Inspired by a math teacher and a fellow student’s writing, he found that poetry could give him a world all his own.

Now an award-winning poet and author, Crist-Evans hopes to offer a little inspiration to the next generation.

“We’re all observers. We’re all speakers,” he said. “We all have a story to tell.”

This week, Crist-Evans spoke to hundreds of Lewiston and Auburn students as part of Visual Literacy, a program funded by the Maine Arts Commission. For three days, he traveled to six area schools, encouraging students to think, feel and imagine, and to channel their creativity into writing.

On Wednesday, his last day in the Twin Cities, Crist-Evans visited Holy Cross Junior High School.

For more than an hour, the author of the young adult novels “Amaryllis” and “Moon over Tennessee,” spoke to more than 80 sixth-graders from Walton Elementary School in Auburn and eighth-graders from Holy Cross.

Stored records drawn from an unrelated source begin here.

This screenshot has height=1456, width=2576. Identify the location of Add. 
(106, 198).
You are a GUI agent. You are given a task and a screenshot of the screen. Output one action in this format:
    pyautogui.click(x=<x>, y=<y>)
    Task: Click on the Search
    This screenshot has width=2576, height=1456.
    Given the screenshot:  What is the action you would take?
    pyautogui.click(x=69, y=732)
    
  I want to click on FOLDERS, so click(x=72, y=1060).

He spent much of the time using photographs – a city sunset, mountains encased in fog and a boy in quirky sunglasses – to lead students through their imaginations to create small stories on the spot.

“If you don’t surprise yourselves when you’re writing, chances are you aren’t going to surprise your readers,” he said.

Afterward, he spent an hour guiding 15 Holy Cross eighth-graders through a writing workshop.

Most of the students knew Crist-Evens from “The Shadow of My Father’s Hand,” a sequel to “Moon Over Tennessee.” “The Shadow of My Father’s Hand,” which is subtitled “A Boy’s Civil War Journal,” is being serialized in the Sun Journal on Mondays and running in other newspapers nationally.

Some said meeting the author gave them new insight into the poetic story.

“It just helps you understand where the stories come from,” said 14-year-old Terry O’Brien.